Research into animal perception challenged the assumption that human emotional labels could accurately describe a cat's internal experience.
I converted that principle into a language rule:
Felis may describe observable behavior, patterns, and deviations. It may not assign an emotional state that its sensors cannot verify.
Instead of:
Kimchi seems anxious.
Felis says:
Kimchi has slept four hours less than her usual average this week.
The interface preserves the distinction between what the system observed and what a person may infer from it.
A language model could associate a behavioral pattern with a possible medical condition. I chose not to design that interaction.

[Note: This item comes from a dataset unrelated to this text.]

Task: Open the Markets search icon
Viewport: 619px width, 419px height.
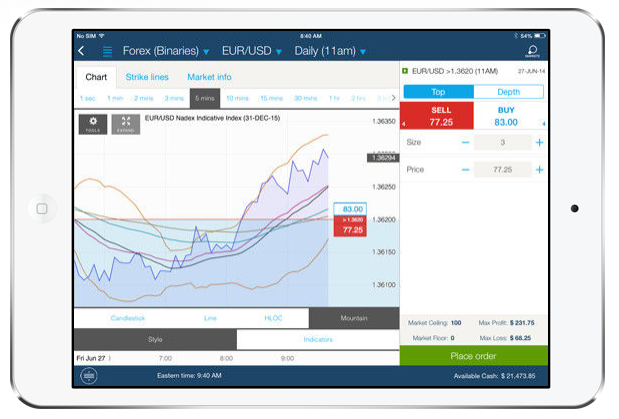Action: [532, 50]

Felis can detect that litter-box visits have increased. It cannot determine why.
Jumping from behavioral evidence to medical cause would cross the boundary between sensing and veterinary judgment. It could also make an owner feel falsely reassured that the information loop had been closed.
I defined the Companion AI around five steps:
- Identify the change.
- Explain the supporting evidence.
- Communicate uncertainty.
- Recommend an appropriate next step.
- Stop before diagnosis.
This allows Felis to support action without impersonating clinical authority.
Felis shifts pet monitoring from episodic observation to ambient, longitudinal awareness.
Instead of asking owners to identify every meaningful moment themselves, the system notices patterns over time and surfaces only the changes that may deserve attention.
Its value is not in claiming to know whether a cat is ill.
Its value is in making subtle change visible early enough for someone to act.
Kimchi, my ginger tabby, is the reason Felis exists.



Atisha + Kimchi
The project began with the fear of recognizing a health problem too late. It became an exploration of a broader product question:
How should AI communicate when the available evidence is meaningful but incomplete?
Designing Felis taught me that trustworthy AI is not created by making a system sound more certain.
It is created by making the boundaries of its knowledge visible, and still helping people decide what to do next.